╭─ Seite
Auf dem Weg zur korrekten Rahmenerweiterung

Wer Verstärkungen reiten möchte, kommt um das Thema Schwung und Rahmenerweiterung nicht herum: Beides hängt untrennbar miteinander zusammen. Der Ausbilder Walter Zettl beschreibt für die Dressur-Studien, wie sich beides erarbeiten lässt.

Schwung ist in der Vorwärtsbewegung im Trab, Galopp und deren Übergängen am besten erkennbar. Der Schritt dagegen ist eine schreitende Grundgangart ohne Schwung. Doch auch hier gilt: Über die Reiterhilfen entwickelt das Pferd einen schwingenden Rücken – der Widerrist hebt sich, das Genick ist der höchste Punkt und das Pferdemaul schwingt in eine flexible, aushaltende Hand. Dieser Schwung wird ohne jegliche Unterbrechung von der Hand über Pferdemaul, Genick, Widerrist und Rücken zur Hinterhand zurückgeleitet. Dieses wiederholt sich immer wieder.
╰─
╭─ Gegebene Angaben
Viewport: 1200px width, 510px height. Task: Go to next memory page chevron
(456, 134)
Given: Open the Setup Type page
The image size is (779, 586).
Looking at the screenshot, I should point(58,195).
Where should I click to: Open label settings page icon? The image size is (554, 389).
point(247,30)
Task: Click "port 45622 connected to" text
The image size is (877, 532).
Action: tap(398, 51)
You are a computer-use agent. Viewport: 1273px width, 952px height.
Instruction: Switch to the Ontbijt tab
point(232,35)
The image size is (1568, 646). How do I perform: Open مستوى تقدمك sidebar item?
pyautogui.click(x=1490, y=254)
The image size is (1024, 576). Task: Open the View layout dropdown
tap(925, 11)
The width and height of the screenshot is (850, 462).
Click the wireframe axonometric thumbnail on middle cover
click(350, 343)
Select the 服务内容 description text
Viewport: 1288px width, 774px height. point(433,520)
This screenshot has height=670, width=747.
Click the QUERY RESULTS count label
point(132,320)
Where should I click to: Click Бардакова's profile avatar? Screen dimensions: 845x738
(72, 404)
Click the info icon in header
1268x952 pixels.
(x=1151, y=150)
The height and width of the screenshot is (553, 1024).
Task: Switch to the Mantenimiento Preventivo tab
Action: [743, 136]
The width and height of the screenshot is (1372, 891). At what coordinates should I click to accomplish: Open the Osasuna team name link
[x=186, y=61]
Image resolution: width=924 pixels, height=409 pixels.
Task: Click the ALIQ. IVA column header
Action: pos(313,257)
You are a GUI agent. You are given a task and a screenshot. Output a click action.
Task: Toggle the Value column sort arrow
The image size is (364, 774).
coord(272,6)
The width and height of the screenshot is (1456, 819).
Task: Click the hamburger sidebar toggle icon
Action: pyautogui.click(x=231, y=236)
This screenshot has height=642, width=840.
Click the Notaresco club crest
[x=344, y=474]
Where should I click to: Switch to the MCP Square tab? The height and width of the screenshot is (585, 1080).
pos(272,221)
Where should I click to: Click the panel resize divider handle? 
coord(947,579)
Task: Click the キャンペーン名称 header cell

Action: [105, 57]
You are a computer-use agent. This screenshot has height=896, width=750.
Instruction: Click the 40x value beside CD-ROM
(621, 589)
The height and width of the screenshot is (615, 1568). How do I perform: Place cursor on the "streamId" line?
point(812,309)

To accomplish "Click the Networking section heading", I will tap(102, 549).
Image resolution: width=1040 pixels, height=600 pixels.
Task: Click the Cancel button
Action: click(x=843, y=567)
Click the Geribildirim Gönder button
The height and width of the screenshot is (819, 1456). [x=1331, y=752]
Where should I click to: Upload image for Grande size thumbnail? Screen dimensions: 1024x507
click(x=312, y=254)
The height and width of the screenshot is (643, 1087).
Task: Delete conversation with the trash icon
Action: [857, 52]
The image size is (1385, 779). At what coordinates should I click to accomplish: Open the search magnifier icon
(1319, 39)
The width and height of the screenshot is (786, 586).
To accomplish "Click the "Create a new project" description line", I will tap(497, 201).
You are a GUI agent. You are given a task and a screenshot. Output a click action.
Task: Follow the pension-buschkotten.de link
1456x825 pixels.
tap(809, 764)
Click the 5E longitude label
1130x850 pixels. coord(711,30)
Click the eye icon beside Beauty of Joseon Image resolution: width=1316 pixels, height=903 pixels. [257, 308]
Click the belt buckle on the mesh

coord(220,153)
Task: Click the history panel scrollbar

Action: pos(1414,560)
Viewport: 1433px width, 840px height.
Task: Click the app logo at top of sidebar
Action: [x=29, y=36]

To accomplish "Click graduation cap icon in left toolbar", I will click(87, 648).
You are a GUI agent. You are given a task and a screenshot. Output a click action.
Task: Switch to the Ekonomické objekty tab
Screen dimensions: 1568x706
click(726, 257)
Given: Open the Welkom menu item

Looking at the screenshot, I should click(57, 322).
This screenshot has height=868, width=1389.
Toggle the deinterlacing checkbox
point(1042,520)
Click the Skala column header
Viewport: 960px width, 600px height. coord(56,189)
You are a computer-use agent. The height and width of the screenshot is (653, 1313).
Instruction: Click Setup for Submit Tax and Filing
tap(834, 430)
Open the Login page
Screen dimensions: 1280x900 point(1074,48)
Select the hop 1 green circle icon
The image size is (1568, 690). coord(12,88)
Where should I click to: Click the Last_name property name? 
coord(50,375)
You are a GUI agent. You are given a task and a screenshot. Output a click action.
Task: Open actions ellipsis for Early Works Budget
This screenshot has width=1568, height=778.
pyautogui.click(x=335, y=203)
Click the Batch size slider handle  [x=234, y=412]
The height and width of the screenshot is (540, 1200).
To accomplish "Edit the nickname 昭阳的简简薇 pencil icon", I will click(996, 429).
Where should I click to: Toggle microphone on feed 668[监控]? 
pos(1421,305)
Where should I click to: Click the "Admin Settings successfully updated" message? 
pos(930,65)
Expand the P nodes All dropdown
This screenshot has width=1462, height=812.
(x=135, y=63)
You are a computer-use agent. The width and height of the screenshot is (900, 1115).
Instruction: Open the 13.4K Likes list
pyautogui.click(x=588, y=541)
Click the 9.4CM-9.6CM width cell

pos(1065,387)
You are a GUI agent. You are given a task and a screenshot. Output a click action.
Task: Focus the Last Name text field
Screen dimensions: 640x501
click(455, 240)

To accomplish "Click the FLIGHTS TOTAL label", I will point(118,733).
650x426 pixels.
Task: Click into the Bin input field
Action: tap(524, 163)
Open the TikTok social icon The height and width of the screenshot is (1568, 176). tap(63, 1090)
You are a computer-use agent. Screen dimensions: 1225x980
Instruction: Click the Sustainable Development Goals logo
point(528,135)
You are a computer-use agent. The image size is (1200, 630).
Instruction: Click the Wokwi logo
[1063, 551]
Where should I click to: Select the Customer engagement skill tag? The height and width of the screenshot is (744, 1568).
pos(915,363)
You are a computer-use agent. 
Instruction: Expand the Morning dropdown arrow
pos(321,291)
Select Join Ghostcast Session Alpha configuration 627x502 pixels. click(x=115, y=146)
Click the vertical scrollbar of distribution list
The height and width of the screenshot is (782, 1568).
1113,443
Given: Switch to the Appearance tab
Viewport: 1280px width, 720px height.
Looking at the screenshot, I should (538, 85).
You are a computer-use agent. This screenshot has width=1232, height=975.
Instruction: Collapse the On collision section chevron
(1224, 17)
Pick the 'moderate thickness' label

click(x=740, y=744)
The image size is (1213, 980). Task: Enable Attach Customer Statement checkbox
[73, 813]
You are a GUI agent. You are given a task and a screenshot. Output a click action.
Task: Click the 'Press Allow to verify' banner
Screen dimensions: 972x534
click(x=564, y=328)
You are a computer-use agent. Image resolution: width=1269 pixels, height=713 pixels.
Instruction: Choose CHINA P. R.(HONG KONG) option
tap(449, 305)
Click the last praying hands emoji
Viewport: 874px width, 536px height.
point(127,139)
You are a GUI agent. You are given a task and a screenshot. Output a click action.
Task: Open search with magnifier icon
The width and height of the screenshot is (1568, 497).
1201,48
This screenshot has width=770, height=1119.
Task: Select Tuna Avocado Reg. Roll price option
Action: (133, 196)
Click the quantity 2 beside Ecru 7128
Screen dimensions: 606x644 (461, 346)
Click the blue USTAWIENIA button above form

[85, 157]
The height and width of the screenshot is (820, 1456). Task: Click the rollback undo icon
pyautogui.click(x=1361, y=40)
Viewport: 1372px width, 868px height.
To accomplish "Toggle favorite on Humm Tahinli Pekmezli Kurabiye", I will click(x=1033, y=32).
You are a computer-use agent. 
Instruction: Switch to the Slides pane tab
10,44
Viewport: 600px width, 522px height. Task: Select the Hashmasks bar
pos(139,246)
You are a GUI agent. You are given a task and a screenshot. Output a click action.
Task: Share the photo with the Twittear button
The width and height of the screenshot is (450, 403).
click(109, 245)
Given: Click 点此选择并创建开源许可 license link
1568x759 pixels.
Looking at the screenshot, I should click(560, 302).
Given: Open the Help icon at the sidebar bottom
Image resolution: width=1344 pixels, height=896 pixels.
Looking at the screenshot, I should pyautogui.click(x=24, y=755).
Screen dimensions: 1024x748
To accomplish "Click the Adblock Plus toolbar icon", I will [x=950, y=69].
╰─
→ **Aufgaben**:
a) Wiederhole aus dem Text zur Rahmenerweiterung alles von „Wer Verstärkungen reiten“ bis hinunter zu „sich immer wieder.“.
b) Welche Grundgangart hat laut dem Text zur Rahmenerweiterung keinen Schwung?

→ **Lösungen**:
a)
Wer Verstärkungen reiten möchte, kommt um das Thema Schwung und Rahmenerweiterung nicht herum: Beides hängt untrennbar miteinander zusammen. Der Ausbilder Walter Zettl beschreibt für die Dressur-Studien, wie sich beides erarbeiten lässt.

Schwung ist in der Vorwärtsbewegung im Trab, Galopp und deren Übergängen am besten erkennbar. Der Schritt dagegen ist eine schreitende Grundgangart ohne Schwung. Doch auch hier gilt: Über die Reiterhilfen entwickelt das Pferd einen schwingenden Rücken – der Widerrist hebt sich, das Genick ist der höchste Punkt und das Pferdemaul schwingt in eine flexible, aushaltende Hand. Dieser Schwung wird ohne jegliche Unterbrechung von der Hand über Pferdemaul, Genick, Widerrist und Rücken zur Hinterhand zurückgeleitet. Dieses wiederholt sich immer wieder.

b) Der Schritt.